Another aspect combinable with any of the previous aspects further includes, subsequent to activating the cutting sub-assembly of the downhole tool to move the at least one cutting blade to cut through the portion of the casing adjacent the de-bonded portion of the cement layer: deactivating the cutting sub-assembly of the downhole tool to stop movement of the at least one cutting blade; moving the downhole tool uphole or downhole in the wellbore adjacent the another portion of the casing; and re-activating the cutting sub-assembly of the downhole tool to move the at least one cutting blade to cut through the another portion of the casing adjacent the de-bonded another portion of the cement layer.

Another aspect combinable with any of the previous aspects further includes activating the hanger sub-assembly of the downhole tool to move the at least one set of slips into contacting engagement with the cut portion of the casing between the portion of the casing and the another portion of the casing.

In another example implementation, a downhole tool system includes a connector configured to couple to a means for conveying the downhole tool system into and out of a wellbore; means for repeatedly contacting a portion of a casing installed in the wellbore to at least de-bond a portion of a cement layer installed between the portion of the casing and a rock formation; means for cutting through the portion of the casing adjacent the de-bonded portion of the cement layer; and means for engaging the cut portion of the casing to retrieve the cut portion of the casing from the wellbore.

In an aspect combinable with the example implementation, the means for repeatedly contacting the portion of the casing is configured to be hydraulically activated or mechanically activated.

In another aspect combinable with any of the previous aspects, the means for cutting through the portion of the casing includes one or more extendable cutting blades.

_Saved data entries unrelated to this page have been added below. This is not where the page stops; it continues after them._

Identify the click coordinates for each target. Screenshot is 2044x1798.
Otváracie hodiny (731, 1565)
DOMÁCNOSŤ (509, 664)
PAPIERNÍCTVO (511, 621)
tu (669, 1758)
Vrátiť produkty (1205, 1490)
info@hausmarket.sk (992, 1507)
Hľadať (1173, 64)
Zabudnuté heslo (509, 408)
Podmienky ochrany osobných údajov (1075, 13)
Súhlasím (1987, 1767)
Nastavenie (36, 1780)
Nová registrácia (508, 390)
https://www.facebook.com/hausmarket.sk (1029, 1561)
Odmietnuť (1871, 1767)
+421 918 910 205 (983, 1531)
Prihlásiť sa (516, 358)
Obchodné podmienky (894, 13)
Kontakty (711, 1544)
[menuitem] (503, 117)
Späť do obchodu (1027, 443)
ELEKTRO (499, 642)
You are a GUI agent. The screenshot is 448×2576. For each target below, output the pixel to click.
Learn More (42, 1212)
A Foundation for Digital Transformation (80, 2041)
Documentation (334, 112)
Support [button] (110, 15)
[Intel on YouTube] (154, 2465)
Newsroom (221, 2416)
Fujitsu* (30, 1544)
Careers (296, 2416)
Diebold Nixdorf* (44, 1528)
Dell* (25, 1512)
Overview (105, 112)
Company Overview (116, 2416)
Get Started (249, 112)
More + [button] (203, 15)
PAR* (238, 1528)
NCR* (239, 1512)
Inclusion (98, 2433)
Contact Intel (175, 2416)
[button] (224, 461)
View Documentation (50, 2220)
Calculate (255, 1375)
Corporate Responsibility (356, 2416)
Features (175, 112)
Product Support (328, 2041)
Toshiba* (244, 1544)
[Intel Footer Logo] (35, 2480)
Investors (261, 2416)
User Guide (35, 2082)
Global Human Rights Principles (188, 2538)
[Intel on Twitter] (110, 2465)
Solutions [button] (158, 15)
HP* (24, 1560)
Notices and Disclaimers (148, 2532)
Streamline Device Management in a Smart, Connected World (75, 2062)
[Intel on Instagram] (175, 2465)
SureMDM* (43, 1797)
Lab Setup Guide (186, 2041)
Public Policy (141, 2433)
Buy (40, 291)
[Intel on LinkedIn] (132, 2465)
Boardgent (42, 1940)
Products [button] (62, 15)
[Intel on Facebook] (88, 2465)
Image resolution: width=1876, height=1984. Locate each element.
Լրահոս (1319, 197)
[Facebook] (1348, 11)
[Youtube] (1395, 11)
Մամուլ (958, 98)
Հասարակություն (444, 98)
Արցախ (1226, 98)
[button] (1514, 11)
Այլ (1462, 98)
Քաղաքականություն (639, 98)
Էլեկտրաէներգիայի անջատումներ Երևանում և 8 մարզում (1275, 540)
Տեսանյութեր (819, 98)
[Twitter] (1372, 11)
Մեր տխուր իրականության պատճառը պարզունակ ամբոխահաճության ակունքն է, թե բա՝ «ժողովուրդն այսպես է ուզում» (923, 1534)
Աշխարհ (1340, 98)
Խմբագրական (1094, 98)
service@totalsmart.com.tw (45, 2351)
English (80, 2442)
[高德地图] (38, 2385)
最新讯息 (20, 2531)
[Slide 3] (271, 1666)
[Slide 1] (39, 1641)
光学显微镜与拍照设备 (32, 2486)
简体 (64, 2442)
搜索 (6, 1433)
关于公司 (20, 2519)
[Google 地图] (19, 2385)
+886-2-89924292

Another aspect combinable with any of the previous aspects further includes a bore that extends through the means for repeatedly contacting the portion of the casing, the means for cutting through the portion of the casing, and the means for engaging the cut portion of the casing.

In another aspect combinable with any of the previous aspects, the bore includes a fluid pathway for a hydraulic fluid configured to activate at least one of the contacting the portion of the casing, the means for cutting through the portion of the casing, or the means for engaging the cut portion of the casing.

In another aspect combinable with any of the previous aspects, the means for repeatedly contacting the portion of the casing installed in the wellbore is configured to fracture the portion of the cement layer installed between the portion of the casing and the rock formation.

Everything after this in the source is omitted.